- [WHAT THE TASK ASKS]
When a line below contains the word "Filter", it counts toward the total; give that total and nothing besides.

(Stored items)
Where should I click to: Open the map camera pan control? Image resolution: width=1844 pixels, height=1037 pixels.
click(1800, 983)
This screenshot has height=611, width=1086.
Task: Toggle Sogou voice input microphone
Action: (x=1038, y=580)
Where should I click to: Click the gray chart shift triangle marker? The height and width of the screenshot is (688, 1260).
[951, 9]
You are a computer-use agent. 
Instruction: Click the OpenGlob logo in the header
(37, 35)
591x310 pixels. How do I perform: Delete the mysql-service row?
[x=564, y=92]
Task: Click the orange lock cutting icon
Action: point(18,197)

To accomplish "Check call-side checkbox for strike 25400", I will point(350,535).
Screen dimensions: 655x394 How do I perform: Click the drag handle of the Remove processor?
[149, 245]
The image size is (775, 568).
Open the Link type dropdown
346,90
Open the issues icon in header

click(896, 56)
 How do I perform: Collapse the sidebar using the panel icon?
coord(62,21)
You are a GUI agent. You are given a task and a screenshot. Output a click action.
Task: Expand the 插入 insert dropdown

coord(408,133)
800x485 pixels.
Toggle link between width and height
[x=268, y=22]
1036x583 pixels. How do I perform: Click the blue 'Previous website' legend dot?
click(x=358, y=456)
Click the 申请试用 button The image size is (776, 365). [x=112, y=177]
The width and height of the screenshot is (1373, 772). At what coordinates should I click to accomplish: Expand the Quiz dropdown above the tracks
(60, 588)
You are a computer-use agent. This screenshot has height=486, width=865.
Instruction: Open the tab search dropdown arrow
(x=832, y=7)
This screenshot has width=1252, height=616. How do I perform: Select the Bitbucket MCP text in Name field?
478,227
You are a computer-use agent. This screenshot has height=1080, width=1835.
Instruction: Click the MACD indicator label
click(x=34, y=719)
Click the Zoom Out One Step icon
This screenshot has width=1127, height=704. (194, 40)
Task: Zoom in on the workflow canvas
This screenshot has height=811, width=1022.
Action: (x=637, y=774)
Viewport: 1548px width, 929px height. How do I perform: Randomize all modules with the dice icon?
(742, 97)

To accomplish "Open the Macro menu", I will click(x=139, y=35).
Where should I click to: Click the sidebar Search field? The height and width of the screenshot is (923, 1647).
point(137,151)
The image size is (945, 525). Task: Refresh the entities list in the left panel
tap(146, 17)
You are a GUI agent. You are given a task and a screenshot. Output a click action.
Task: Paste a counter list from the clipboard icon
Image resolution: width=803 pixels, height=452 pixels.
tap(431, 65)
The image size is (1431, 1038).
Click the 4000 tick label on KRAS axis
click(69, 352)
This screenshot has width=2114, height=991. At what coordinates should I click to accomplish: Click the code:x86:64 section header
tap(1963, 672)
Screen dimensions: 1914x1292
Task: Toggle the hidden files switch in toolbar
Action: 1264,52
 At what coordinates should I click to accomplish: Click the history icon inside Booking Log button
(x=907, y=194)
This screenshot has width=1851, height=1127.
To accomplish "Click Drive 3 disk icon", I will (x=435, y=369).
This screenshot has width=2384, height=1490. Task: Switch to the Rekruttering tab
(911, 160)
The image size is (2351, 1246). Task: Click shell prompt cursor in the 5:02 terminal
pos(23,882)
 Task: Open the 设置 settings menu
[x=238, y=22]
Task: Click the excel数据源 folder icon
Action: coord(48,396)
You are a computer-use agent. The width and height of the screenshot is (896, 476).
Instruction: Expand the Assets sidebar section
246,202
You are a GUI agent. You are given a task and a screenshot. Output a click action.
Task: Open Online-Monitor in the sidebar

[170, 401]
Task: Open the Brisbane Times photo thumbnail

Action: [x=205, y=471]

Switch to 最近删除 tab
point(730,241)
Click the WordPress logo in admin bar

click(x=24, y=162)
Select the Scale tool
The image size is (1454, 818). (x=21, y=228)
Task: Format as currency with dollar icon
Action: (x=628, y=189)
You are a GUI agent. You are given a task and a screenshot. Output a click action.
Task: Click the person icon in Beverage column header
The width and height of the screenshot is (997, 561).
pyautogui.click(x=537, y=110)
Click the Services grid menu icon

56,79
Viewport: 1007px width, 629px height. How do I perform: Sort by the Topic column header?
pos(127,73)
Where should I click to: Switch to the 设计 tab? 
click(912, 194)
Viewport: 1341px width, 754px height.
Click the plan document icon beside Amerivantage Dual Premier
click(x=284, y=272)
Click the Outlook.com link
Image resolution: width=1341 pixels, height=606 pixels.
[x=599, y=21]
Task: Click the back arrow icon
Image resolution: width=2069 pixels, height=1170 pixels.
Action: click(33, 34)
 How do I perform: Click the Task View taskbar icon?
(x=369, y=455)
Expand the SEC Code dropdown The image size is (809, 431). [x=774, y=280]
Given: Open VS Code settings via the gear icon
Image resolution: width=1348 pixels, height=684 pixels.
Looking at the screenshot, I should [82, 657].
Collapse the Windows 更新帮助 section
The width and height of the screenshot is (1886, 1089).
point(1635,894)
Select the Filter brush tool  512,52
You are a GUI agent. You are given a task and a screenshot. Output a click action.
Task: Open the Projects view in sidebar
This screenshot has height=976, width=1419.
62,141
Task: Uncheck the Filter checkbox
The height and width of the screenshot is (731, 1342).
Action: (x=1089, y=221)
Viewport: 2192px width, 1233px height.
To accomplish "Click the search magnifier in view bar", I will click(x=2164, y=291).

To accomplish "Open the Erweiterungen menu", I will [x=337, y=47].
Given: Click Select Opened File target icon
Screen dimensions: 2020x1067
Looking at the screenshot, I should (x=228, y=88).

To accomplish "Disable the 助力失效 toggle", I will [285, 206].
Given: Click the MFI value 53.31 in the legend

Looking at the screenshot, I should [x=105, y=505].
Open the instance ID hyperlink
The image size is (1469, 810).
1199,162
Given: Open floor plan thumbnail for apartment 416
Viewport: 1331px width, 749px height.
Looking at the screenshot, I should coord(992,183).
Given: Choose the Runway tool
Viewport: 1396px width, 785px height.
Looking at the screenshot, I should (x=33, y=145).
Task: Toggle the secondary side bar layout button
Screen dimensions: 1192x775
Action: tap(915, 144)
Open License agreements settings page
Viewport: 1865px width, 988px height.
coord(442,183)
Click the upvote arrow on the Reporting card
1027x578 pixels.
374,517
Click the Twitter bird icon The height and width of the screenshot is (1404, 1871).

- [SOLUTION TO THIS TASK]
2